Sobule grew up in Denver, Colo., and attended St. Mary's academy -- don't ask. One of the first original songs she performed at school, "Jesus Played the Dreidel," got her into trouble. At 19, she was discovered performing on the streets in Spain. The rest, as they say, is one gig after another.
There are moments in our life when our fate seems decided. At an early age, parents ask us what we want to be when we grow up. At some point we start coming up with answers. We are typecast or cast ourselves in such roles as doctor, lawyer, teacher, artist, businessman, among many others, or we drift until we find ourselves doing what it is we do. What happens if that notion of ourselves or that notion of how the world works is more appropriate to a teenager than an adult? What if we get to do what we love, but we want to buy a home, raise kids, settle down? All these thoughts swirled though my head as I watched Sobule doing take after take through the long night.

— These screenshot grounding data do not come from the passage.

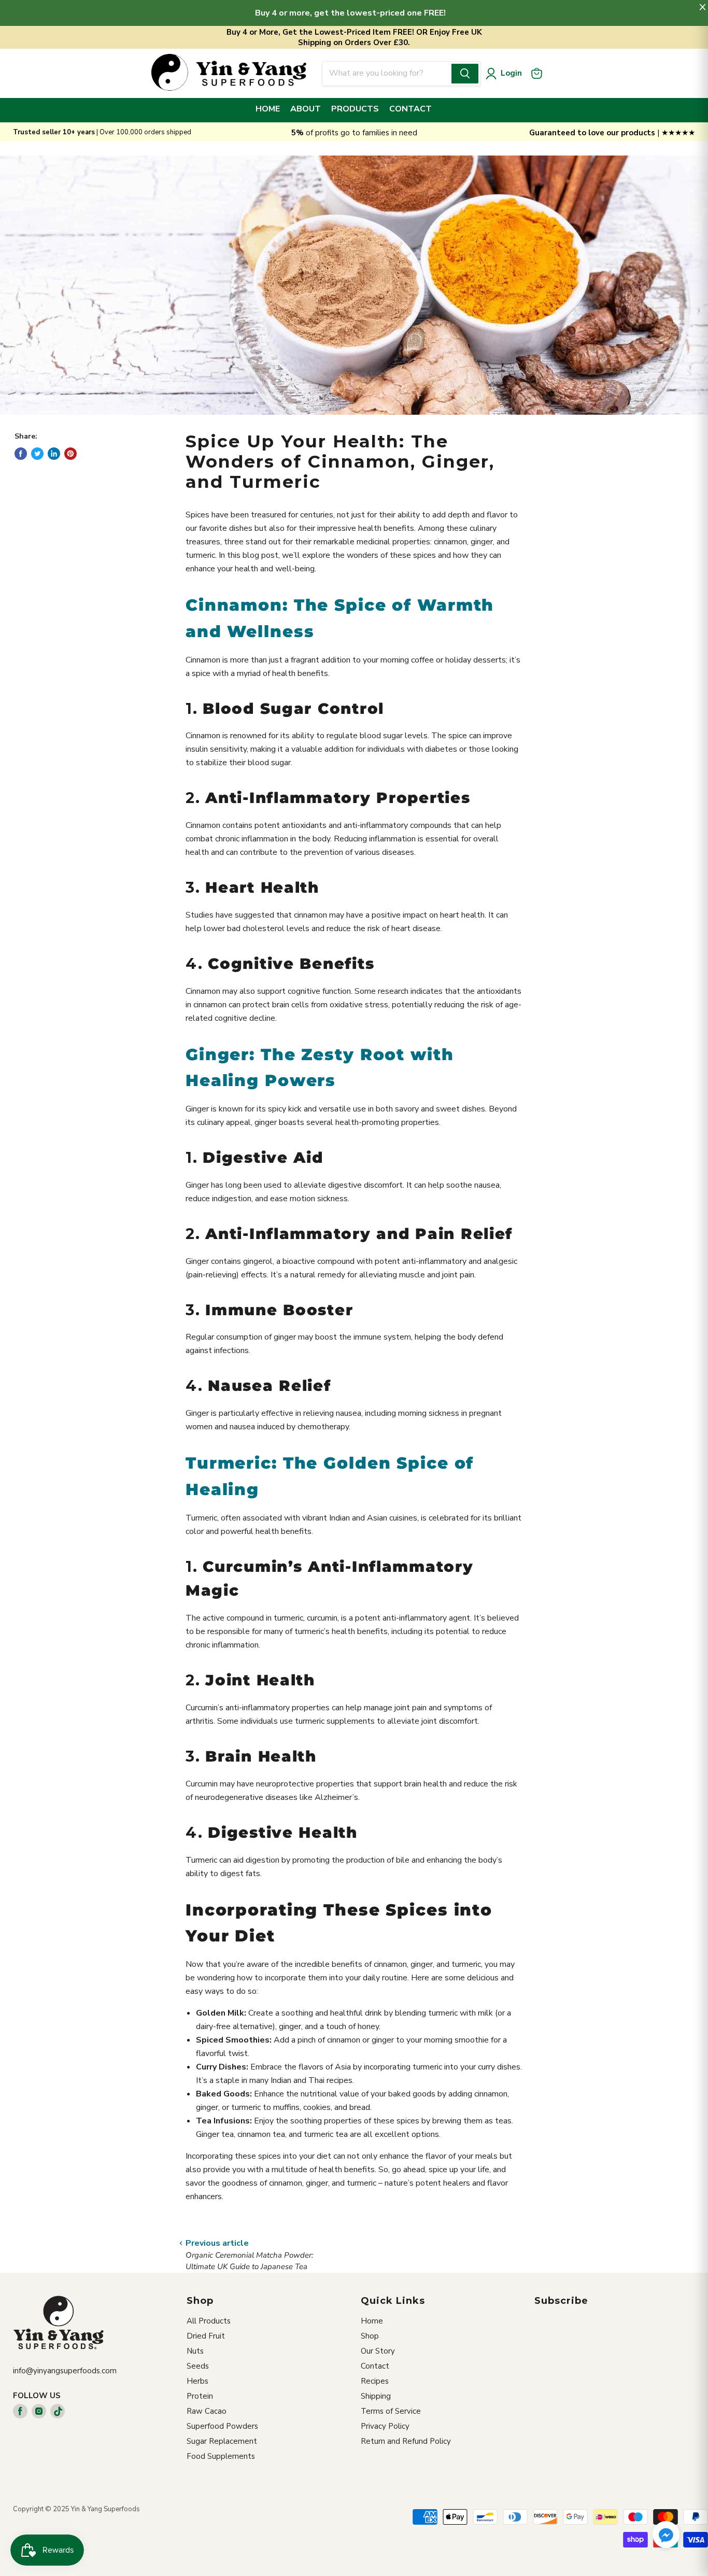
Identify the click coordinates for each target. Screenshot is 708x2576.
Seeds (198, 2366)
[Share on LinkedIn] (54, 453)
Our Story (378, 2351)
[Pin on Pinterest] (70, 453)
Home (372, 2321)
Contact (375, 2366)
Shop (370, 2336)
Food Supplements (221, 2456)
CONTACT (410, 109)
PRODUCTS (355, 109)
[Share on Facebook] (21, 453)
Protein (200, 2396)
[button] (666, 2535)
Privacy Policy (385, 2426)
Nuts (195, 2351)
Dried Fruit (206, 2336)
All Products (209, 2321)
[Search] (465, 73)
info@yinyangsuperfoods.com (65, 2371)
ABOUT (305, 109)
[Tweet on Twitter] (37, 453)
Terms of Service (391, 2411)
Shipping (376, 2396)
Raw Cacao (206, 2411)
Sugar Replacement (222, 2441)
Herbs (197, 2381)
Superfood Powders (222, 2426)
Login (511, 73)
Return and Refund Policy (406, 2441)
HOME (268, 109)
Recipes (375, 2381)
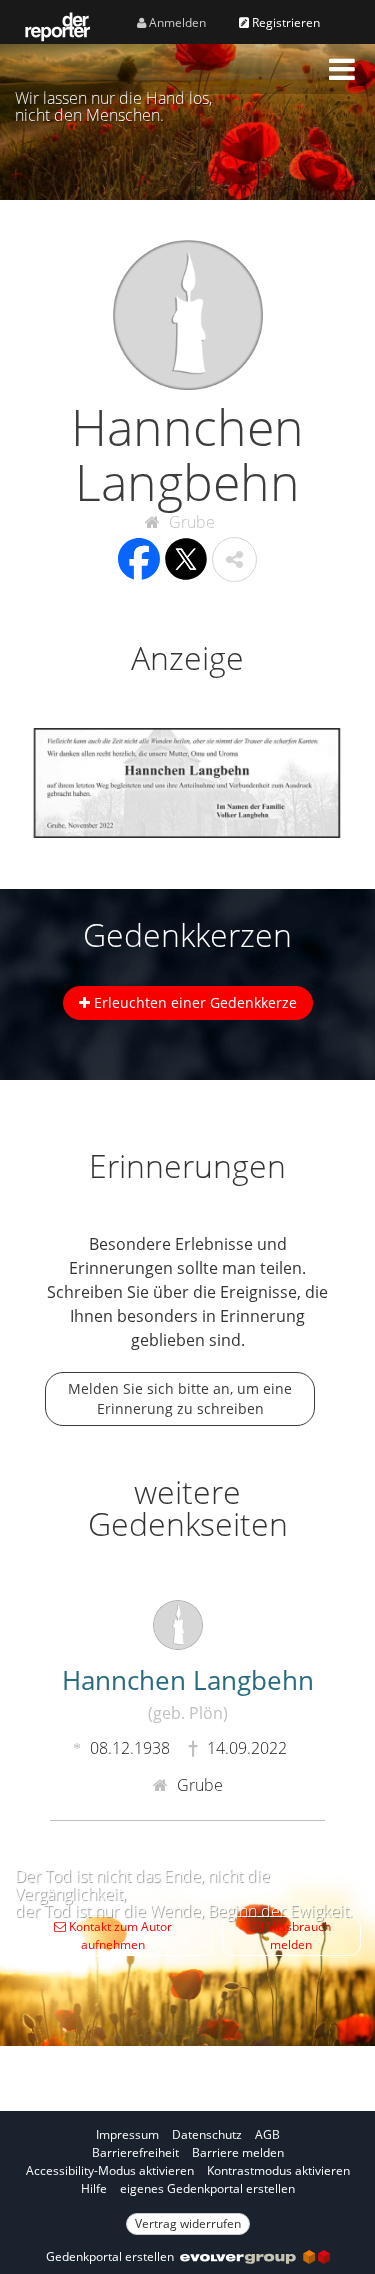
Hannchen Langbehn (188, 1693)
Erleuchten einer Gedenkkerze (193, 1002)
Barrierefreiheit (135, 2152)
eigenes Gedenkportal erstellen (207, 2188)
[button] (342, 69)
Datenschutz (207, 2134)
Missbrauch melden (297, 1935)
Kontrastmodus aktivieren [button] (278, 2170)
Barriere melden (238, 2152)
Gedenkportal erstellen (113, 2256)
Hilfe (94, 2188)
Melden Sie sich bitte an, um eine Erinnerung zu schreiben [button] (180, 1398)
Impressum (127, 2134)
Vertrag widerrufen (188, 2223)
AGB (267, 2134)
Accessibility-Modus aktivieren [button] (110, 2170)
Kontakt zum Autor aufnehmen (119, 1935)
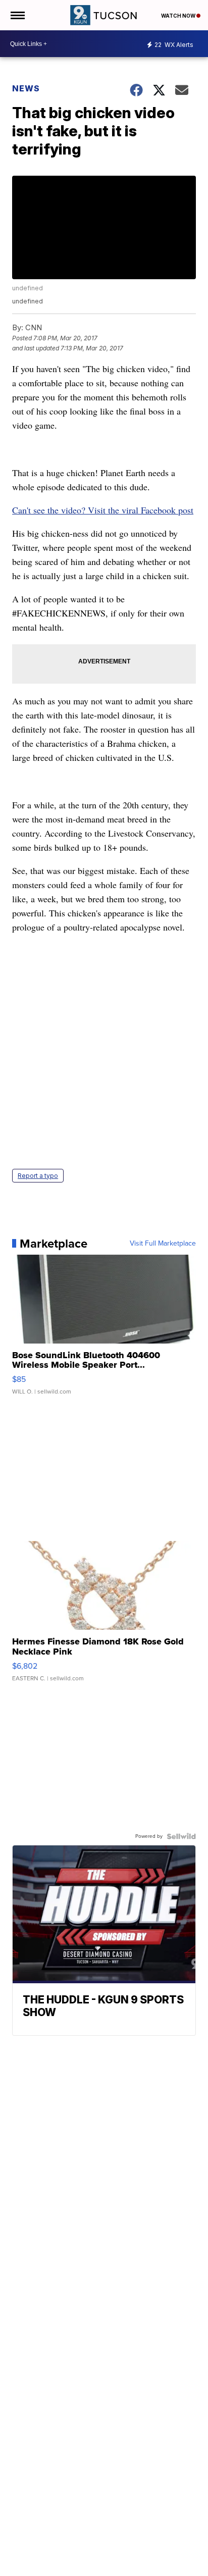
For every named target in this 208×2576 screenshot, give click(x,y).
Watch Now (178, 16)
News (26, 88)
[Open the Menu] (17, 15)
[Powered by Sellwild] (181, 1836)
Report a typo (38, 1175)
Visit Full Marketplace (163, 1243)
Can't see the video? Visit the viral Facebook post (102, 510)
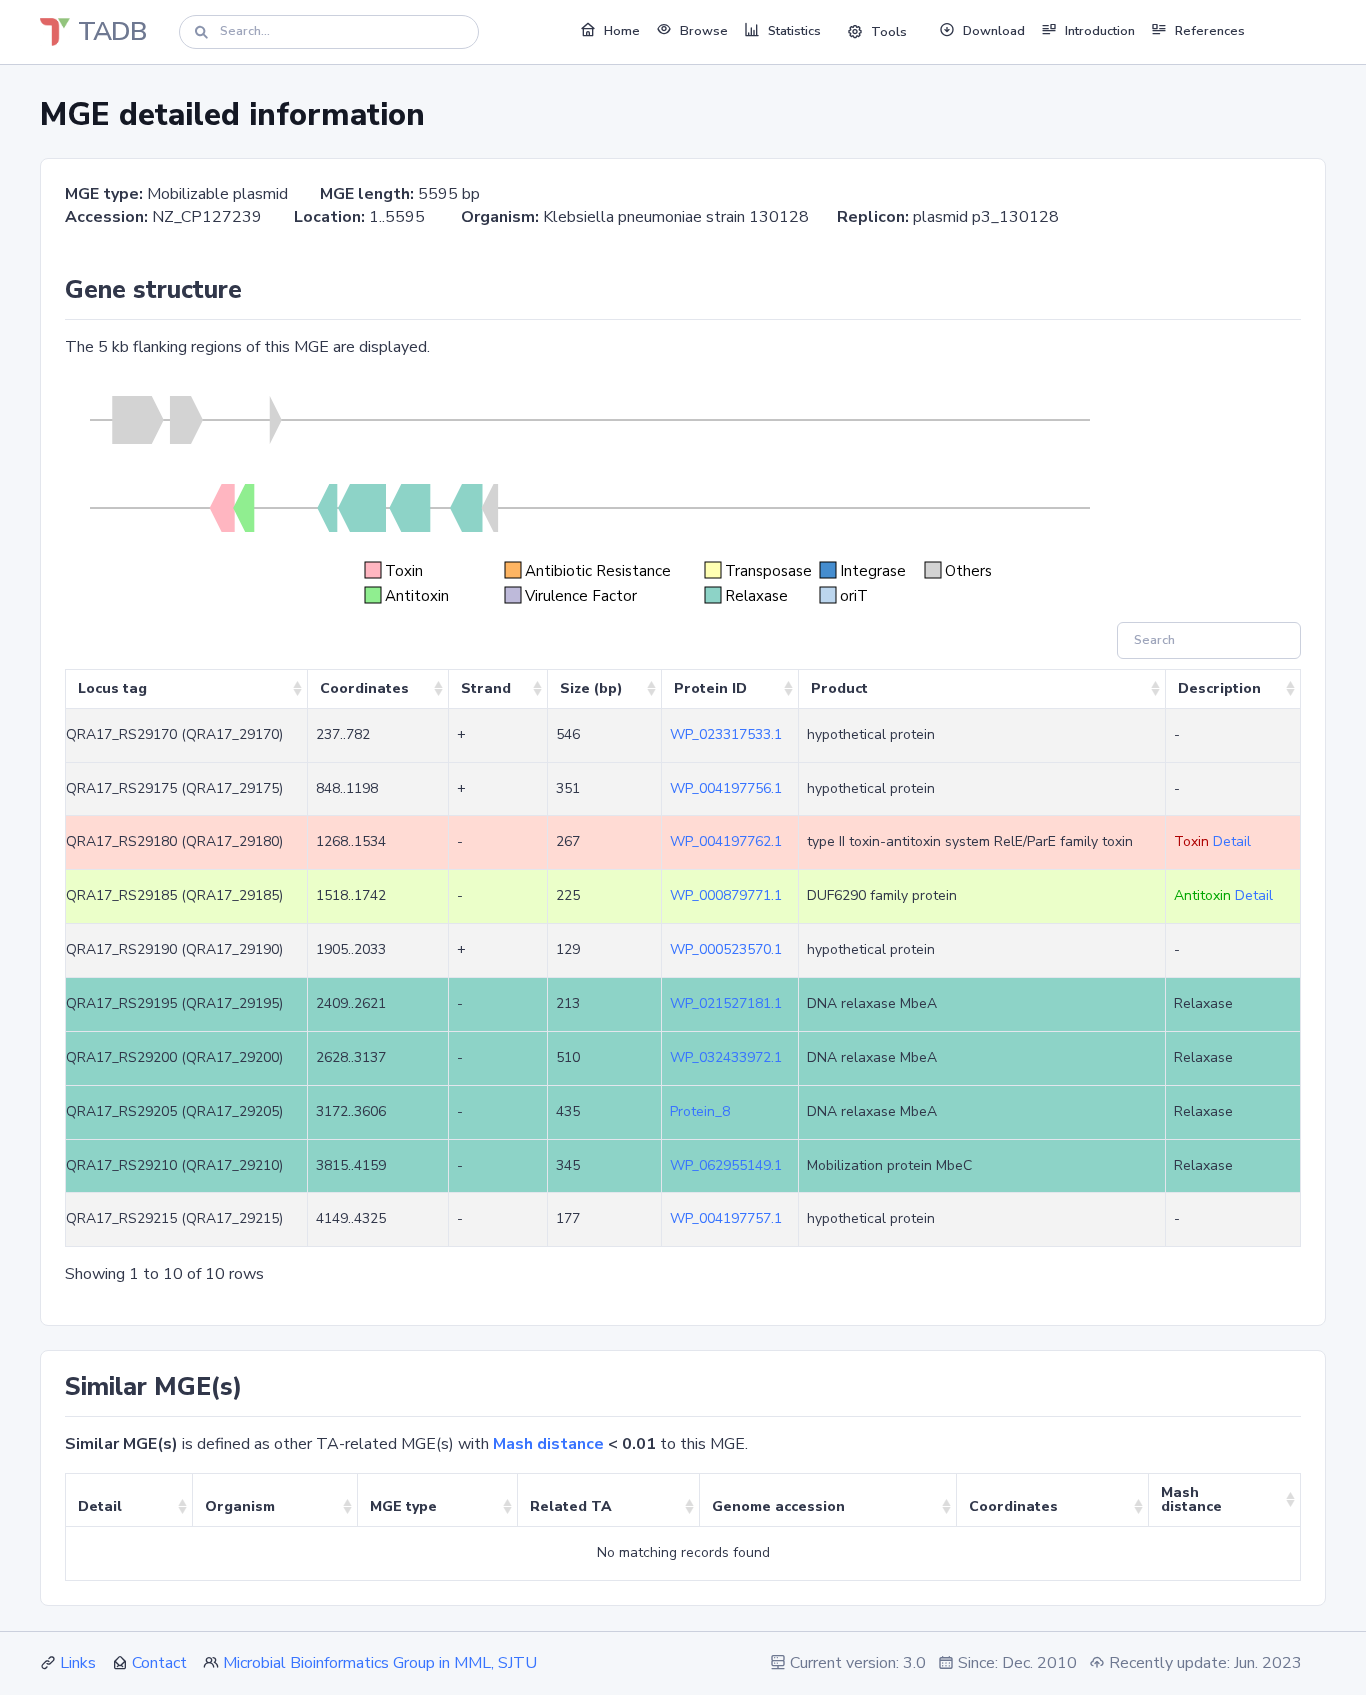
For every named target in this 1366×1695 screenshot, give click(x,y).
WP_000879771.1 (726, 895)
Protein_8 (700, 1111)
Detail (1232, 841)
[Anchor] (254, 290)
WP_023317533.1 (726, 734)
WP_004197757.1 (726, 1218)
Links (78, 1663)
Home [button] (622, 31)
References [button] (1210, 31)
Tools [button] (889, 32)
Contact (159, 1663)
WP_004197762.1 (726, 841)
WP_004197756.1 (726, 788)
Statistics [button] (794, 31)
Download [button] (994, 31)
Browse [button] (704, 31)
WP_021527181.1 (726, 1003)
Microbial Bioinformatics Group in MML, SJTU (380, 1663)
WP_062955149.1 (726, 1165)
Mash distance (548, 1444)
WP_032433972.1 (726, 1057)
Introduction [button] (1100, 31)
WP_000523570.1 (726, 949)
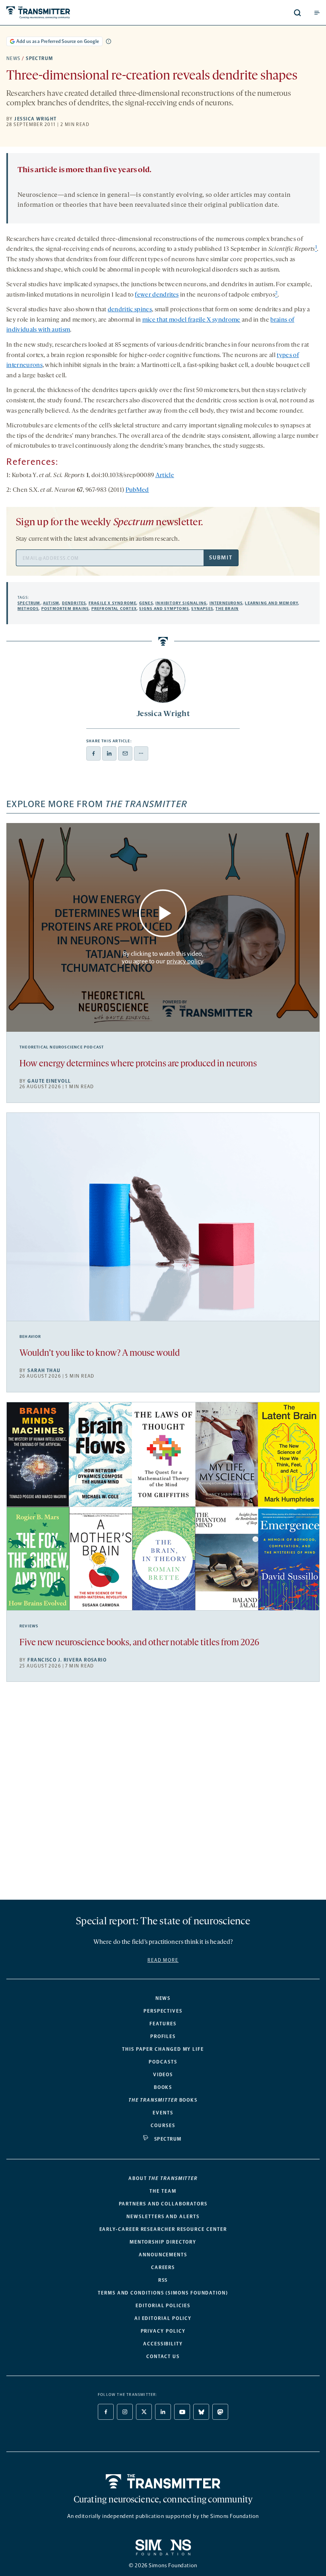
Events (163, 2113)
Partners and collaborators (163, 2204)
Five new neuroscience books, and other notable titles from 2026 (139, 1643)
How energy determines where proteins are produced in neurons (138, 1064)
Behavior (30, 1336)
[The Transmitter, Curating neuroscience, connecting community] (73, 12)
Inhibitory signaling (181, 603)
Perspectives (163, 2011)
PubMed (137, 490)
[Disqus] (163, 1794)
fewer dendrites (157, 295)
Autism (51, 603)
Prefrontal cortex (114, 608)
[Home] (163, 2481)
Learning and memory (271, 603)
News (13, 58)
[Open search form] (297, 13)
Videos (163, 2074)
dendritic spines (130, 310)
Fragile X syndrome (113, 603)
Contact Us (163, 2356)
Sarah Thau (43, 1370)
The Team (162, 2191)
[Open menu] (317, 13)
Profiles (163, 2036)
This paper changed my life (163, 2049)
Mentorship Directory (163, 2242)
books (163, 2100)
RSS (163, 2280)
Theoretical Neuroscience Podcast (61, 1047)
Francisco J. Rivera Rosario (67, 1660)
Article (164, 475)
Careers (163, 2267)
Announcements (163, 2255)
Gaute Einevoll (49, 1081)
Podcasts (163, 2062)
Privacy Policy (163, 2331)
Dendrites (74, 603)
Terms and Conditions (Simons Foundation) (163, 2293)
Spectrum (39, 58)
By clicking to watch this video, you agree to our (162, 957)
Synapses (202, 608)
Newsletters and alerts (162, 2216)
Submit (220, 557)
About (163, 2178)
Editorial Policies (163, 2305)
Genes (146, 603)
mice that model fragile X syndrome (191, 320)
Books (163, 2087)
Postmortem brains (65, 608)
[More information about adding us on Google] (108, 41)
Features (162, 2024)
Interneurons (226, 603)
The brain (227, 608)
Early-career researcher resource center (163, 2229)
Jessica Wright (35, 119)
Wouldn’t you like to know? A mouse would (99, 1353)
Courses (163, 2125)
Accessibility (163, 2344)
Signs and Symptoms (164, 608)
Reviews (28, 1626)
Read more (163, 1960)
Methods (28, 608)
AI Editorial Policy (163, 2318)
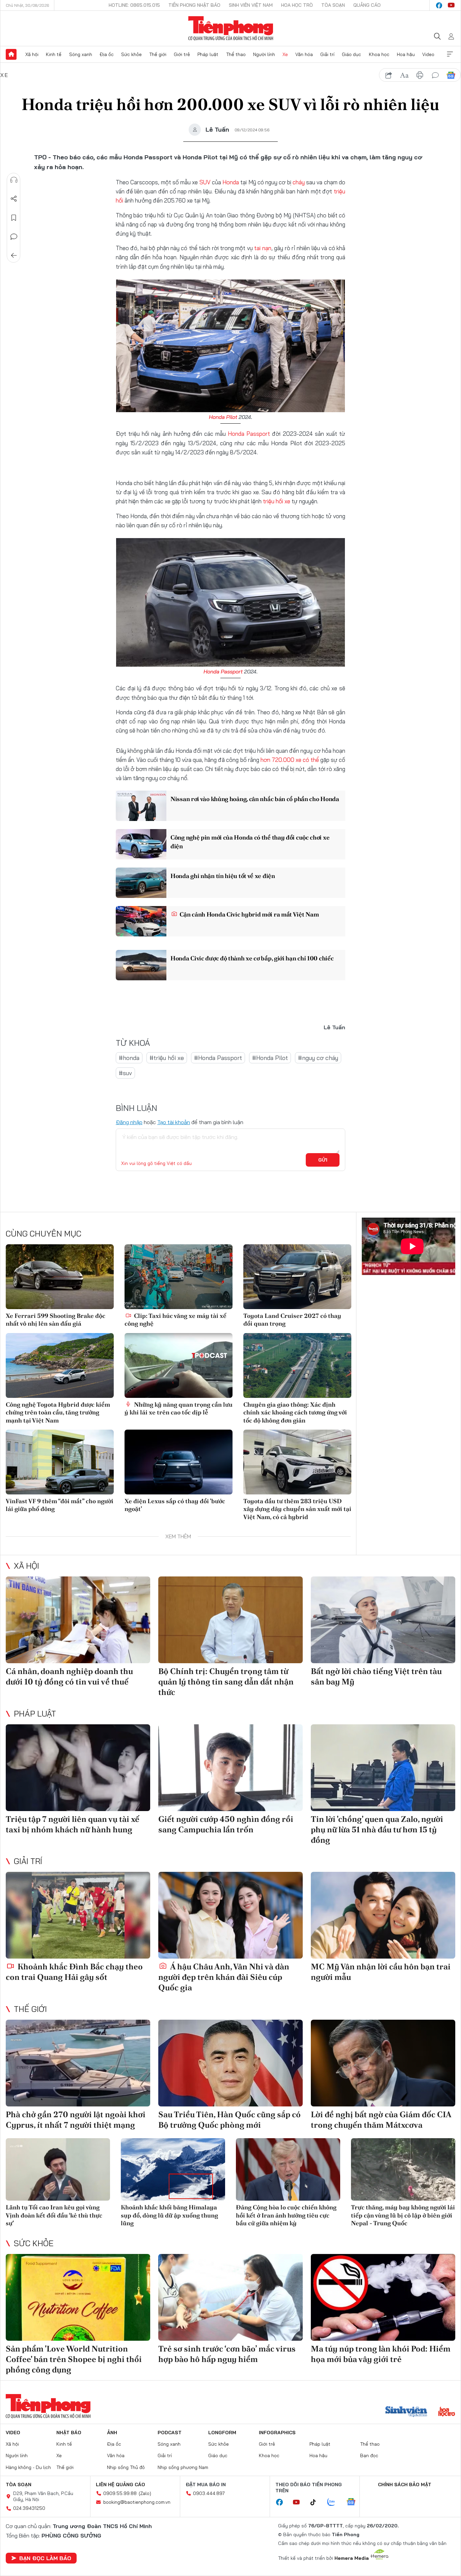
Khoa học (379, 54)
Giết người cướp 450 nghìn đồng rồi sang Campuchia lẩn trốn (225, 1824)
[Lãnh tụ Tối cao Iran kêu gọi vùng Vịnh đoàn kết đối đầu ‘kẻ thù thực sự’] (58, 2169)
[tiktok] (316, 2502)
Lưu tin (14, 217)
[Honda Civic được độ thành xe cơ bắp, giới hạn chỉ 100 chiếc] (141, 965)
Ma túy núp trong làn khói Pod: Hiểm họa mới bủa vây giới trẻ (381, 2353)
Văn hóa (304, 54)
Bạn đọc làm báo (45, 2558)
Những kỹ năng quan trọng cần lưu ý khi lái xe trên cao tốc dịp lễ (179, 1408)
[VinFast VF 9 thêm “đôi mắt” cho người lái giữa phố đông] (60, 1462)
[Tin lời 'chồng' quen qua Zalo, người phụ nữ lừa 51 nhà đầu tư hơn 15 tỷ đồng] (383, 1767)
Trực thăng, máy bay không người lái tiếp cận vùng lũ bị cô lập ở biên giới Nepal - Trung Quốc (403, 2215)
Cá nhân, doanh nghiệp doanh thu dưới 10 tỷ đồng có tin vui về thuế (69, 1676)
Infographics (277, 2432)
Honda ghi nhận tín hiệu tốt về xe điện (222, 876)
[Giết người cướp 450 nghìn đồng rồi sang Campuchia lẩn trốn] (230, 1767)
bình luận (435, 75)
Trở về (14, 255)
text (404, 75)
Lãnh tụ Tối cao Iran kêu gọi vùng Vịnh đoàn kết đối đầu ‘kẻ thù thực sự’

Sobule will always write and perform. But there are so many artists who, mid-career, still struggle. Los Angeles is filled with people waiting for their close-up. Every success, they say, was a failure until the night before. You're standing at the roulette table and you don't want to leave.
On Feb. 12, NBC aired "The West Wing" episode, "Inauguration Day: Over There." I am hoping that after more than two decades of performing, Sobule is going to be an overnight sensation.
Tom Teicholz is a film producer in Los Angeles. Everywhere else he's an author and journalist who has written for The New York Times Sunday Magazine, Interview and The Forward. His column on art and culture will appear every two weeks in The Jewish Journal.